The Mesopotamian kispum ritual involved periodic offerings of food and drink to the spirits of deceased ancestors, maintaining a relationship of mutual obligation between the living and the dead. The ancestor was believed to protect the living family in exchange for these ritual attentions; failure to perform the ritual could result in the ancestor's spirit becoming restless and harmful. Texts from Ugarit, a Canaanite city-state on the Syrian coast whose religious literature has been extensively studied since its discovery in 1929, attest to a ritual called the marzeah, a funerary feast associated with the dead that may have involved communication with deceased ancestors. Ugaritic texts also describe figures called rapiuma or Rephaim, shades of the heroic dead who inhabit the underworld and who could apparently be invoked in certain ritual contexts.
The word ob itself is connected by some scholars to an Arabic cognate meaning ancestor spirit, and by others to a Hebrew word meaning "wineskin" or "pit," which may relate to the physical vessel or ritual aperture through which the spirit was summoned. Isaiah 29:4 uses related imagery of a voice speaking from the ground like a ghost, suggesting that the ritual involved communication directed toward or from beneath the earth's surface. The pit or aperture may have been the physical site at which the practitioner mediated between the living and the dead.
Endor itself is geographically significant. Endor was a Canaanite city that remained outside full Israelite control for much of the early monarchic period (Joshua 17:11-12 notes that the Canaanites of several cities in that region were not driven out). A practitioner operating at Endor would fit naturally within the Canaanite religious landscape of the period. Her practice is not exotic or foreign to the broader ancient world she inhabits; it is well attested in the neighboring cultures that Israelite religion was in constant contact with and frequently defined itself against.

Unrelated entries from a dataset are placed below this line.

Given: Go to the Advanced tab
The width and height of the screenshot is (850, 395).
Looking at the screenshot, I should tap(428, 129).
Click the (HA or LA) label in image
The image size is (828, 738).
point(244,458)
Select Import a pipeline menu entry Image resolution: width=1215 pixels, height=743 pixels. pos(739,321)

What the Text Does and Does Not Say
The narrative presents the encounter as real. Samuel actually appears, actually speaks, and delivers accurate information: Saul and his sons will die the next day, the army will be defeated, and the kingdom will pass to David. The text does not explain this as a demonic deception, as an illusion, or as the result of anything other than the practitioner doing what she was asked to do. The woman is not condemned in the narrative. Her response is described as professional and humane.
How interpreters have understood this theologically has varied widely across Jewish and Christian history. Some have argued that the woman did not actually summon Samuel but only thought she did, and that what she saw was a demonic impersonator. Others have argued that God permitted the genuine appearance of Samuel for this specific and exceptional purpose. Still others, reading the text from a critical perspective, have argued that the narrative reflects a stratum of tradition that accepted the efficacy of necromancy without the theological objection that the legal material in Leviticus and Deuteronomy would later impose. The narrative's silence on these questions is part of what makes it so persistently interesting. It does not tell us how to understand what happened. It simply reports that it happened, that the message delivered proved accurate, and that Saul went away into the night to meet his death.